RECORDS FOR PROCESSING: Begin

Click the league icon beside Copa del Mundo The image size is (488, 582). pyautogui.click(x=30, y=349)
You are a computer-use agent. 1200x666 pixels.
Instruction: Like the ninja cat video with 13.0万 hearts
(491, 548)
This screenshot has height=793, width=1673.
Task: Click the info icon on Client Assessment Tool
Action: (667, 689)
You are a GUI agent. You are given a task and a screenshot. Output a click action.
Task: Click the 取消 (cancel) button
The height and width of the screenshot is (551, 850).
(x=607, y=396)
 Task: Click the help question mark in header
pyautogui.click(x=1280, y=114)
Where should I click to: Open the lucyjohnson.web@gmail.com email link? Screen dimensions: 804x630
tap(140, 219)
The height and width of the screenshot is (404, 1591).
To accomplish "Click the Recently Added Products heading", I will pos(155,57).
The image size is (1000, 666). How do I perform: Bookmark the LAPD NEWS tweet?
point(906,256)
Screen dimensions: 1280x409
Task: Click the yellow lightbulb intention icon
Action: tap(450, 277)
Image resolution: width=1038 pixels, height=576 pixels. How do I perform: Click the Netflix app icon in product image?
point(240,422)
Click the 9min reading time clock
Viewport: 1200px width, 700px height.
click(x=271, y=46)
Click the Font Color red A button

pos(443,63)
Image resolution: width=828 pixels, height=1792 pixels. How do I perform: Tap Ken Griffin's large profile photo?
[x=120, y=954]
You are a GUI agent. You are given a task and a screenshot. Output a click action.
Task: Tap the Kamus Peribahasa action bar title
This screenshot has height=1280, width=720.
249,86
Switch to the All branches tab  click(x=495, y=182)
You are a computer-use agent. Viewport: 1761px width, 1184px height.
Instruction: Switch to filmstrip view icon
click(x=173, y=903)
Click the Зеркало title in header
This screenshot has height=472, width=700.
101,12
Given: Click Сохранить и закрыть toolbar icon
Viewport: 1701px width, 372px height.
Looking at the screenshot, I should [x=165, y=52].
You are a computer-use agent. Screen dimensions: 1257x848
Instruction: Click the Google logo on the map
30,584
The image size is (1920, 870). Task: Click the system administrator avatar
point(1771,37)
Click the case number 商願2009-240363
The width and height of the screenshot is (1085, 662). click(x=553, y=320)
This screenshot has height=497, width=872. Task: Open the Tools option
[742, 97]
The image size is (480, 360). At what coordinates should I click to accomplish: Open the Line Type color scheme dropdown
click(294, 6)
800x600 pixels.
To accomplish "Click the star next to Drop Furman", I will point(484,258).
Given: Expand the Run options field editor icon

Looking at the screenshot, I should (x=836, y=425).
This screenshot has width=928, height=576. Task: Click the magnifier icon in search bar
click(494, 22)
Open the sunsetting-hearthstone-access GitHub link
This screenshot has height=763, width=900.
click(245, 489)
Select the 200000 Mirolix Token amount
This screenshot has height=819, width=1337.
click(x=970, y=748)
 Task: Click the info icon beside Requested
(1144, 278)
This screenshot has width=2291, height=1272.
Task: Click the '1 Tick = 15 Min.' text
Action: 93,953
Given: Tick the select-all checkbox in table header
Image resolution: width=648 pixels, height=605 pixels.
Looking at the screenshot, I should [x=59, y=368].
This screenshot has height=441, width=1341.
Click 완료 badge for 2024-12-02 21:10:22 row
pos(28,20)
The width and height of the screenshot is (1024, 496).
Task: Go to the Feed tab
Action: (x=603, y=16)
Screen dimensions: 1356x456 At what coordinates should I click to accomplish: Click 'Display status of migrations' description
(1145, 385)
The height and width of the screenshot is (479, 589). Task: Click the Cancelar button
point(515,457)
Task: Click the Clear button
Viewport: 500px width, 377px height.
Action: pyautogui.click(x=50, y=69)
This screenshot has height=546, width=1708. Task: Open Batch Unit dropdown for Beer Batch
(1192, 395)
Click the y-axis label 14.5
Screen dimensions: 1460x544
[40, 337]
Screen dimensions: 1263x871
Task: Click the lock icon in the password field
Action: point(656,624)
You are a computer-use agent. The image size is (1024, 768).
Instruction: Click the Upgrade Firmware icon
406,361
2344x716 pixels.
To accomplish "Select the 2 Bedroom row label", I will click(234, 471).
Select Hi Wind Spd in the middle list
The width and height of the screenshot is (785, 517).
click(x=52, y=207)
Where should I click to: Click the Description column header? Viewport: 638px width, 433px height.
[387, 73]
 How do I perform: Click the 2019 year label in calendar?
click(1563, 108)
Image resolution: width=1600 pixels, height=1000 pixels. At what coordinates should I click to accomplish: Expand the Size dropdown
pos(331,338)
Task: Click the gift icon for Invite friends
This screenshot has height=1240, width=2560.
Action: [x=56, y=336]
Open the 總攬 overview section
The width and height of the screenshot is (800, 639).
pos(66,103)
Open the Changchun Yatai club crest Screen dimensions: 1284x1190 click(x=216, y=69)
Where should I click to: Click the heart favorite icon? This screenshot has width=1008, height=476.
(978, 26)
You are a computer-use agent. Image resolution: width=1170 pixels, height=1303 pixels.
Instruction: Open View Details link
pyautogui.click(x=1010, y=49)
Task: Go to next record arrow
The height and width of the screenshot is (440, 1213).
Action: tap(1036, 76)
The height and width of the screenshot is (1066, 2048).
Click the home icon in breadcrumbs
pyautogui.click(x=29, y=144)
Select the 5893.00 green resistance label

RECORDS FOR PROCESSING: End

- **WHAT THE TASK REQUIRES**
Above are some records; extract every one of them exactly.

- **WRITTEN RESPONSE**
Click the league icon beside Copa del Mundo The image size is (488, 582). pyautogui.click(x=30, y=349)
You are a computer-use agent. 1200x666 pixels.
Instruction: Like the ninja cat video with 13.0万 hearts
(491, 548)
This screenshot has height=793, width=1673.
Task: Click the info icon on Client Assessment Tool
Action: (667, 689)
You are a GUI agent. You are given a task and a screenshot. Output a click action.
Task: Click the 取消 (cancel) button
The height and width of the screenshot is (551, 850).
(x=607, y=396)
 Task: Click the help question mark in header
pyautogui.click(x=1280, y=114)
Where should I click to: Open the lucyjohnson.web@gmail.com email link? Screen dimensions: 804x630
tap(140, 219)
The height and width of the screenshot is (404, 1591).
To accomplish "Click the Recently Added Products heading", I will pos(155,57).
The image size is (1000, 666). How do I perform: Bookmark the LAPD NEWS tweet?
point(906,256)
Screen dimensions: 1280x409
Task: Click the yellow lightbulb intention icon
Action: tap(450, 277)
Image resolution: width=1038 pixels, height=576 pixels. How do I perform: Click the Netflix app icon in product image?
point(240,422)
Click the 9min reading time clock
Viewport: 1200px width, 700px height.
click(x=271, y=46)
Click the Font Color red A button

pos(443,63)
Image resolution: width=828 pixels, height=1792 pixels. How do I perform: Tap Ken Griffin's large profile photo?
[x=120, y=954]
You are a GUI agent. You are given a task and a screenshot. Output a click action.
Task: Tap the Kamus Peribahasa action bar title
This screenshot has height=1280, width=720.
249,86
Switch to the All branches tab  click(x=495, y=182)
You are a computer-use agent. Viewport: 1761px width, 1184px height.
Instruction: Switch to filmstrip view icon
click(x=173, y=903)
Click the Зеркало title in header
This screenshot has height=472, width=700.
101,12
Given: Click Сохранить и закрыть toolbar icon
Viewport: 1701px width, 372px height.
Looking at the screenshot, I should [x=165, y=52].
You are a computer-use agent. Screen dimensions: 1257x848
Instruction: Click the Google logo on the map
30,584
The image size is (1920, 870). Task: Click the system administrator avatar
point(1771,37)
Click the case number 商願2009-240363
The width and height of the screenshot is (1085, 662). click(x=553, y=320)
This screenshot has height=497, width=872. Task: Open the Tools option
[742, 97]
The image size is (480, 360). At what coordinates should I click to accomplish: Open the Line Type color scheme dropdown
click(294, 6)
800x600 pixels.
To accomplish "Click the star next to Drop Furman", I will point(484,258).
Given: Expand the Run options field editor icon

Looking at the screenshot, I should (x=836, y=425).
This screenshot has width=928, height=576. Task: Click the magnifier icon in search bar
click(494, 22)
Open the sunsetting-hearthstone-access GitHub link
This screenshot has height=763, width=900.
click(245, 489)
Select the 200000 Mirolix Token amount
This screenshot has height=819, width=1337.
click(x=970, y=748)
 Task: Click the info icon beside Requested
(1144, 278)
This screenshot has width=2291, height=1272.
Task: Click the '1 Tick = 15 Min.' text
Action: 93,953
Given: Tick the select-all checkbox in table header
Image resolution: width=648 pixels, height=605 pixels.
Looking at the screenshot, I should [x=59, y=368].
This screenshot has height=441, width=1341.
Click 완료 badge for 2024-12-02 21:10:22 row
pos(28,20)
The width and height of the screenshot is (1024, 496).
Task: Go to the Feed tab
Action: (x=603, y=16)
Screen dimensions: 1356x456 At what coordinates should I click to accomplish: Click 'Display status of migrations' description
(1145, 385)
The height and width of the screenshot is (479, 589). Task: Click the Cancelar button
point(515,457)
Task: Click the Clear button
Viewport: 500px width, 377px height.
Action: pyautogui.click(x=50, y=69)
This screenshot has height=546, width=1708. Task: Open Batch Unit dropdown for Beer Batch
(1192, 395)
Click the y-axis label 14.5
Screen dimensions: 1460x544
[40, 337]
Screen dimensions: 1263x871
Task: Click the lock icon in the password field
Action: point(656,624)
You are a computer-use agent. The image size is (1024, 768).
Instruction: Click the Upgrade Firmware icon
406,361
2344x716 pixels.
To accomplish "Select the 2 Bedroom row label", I will click(234, 471).
Select Hi Wind Spd in the middle list
The width and height of the screenshot is (785, 517).
click(x=52, y=207)
Where should I click to: Click the Description column header? Viewport: 638px width, 433px height.
[387, 73]
 How do I perform: Click the 2019 year label in calendar?
click(1563, 108)
Image resolution: width=1600 pixels, height=1000 pixels. At what coordinates should I click to accomplish: Expand the Size dropdown
pos(331,338)
Task: Click the gift icon for Invite friends
This screenshot has height=1240, width=2560.
Action: [x=56, y=336]
Open the 總攬 overview section
The width and height of the screenshot is (800, 639).
pos(66,103)
Open the Changchun Yatai club crest Screen dimensions: 1284x1190 click(x=216, y=69)
Where should I click to: Click the heart favorite icon? This screenshot has width=1008, height=476.
(978, 26)
You are a computer-use agent. Image resolution: width=1170 pixels, height=1303 pixels.
Instruction: Open View Details link
pyautogui.click(x=1010, y=49)
Task: Go to next record arrow
The height and width of the screenshot is (440, 1213).
Action: tap(1036, 76)
The height and width of the screenshot is (1066, 2048).
Click the home icon in breadcrumbs
pyautogui.click(x=29, y=144)
Select the 5893.00 green resistance label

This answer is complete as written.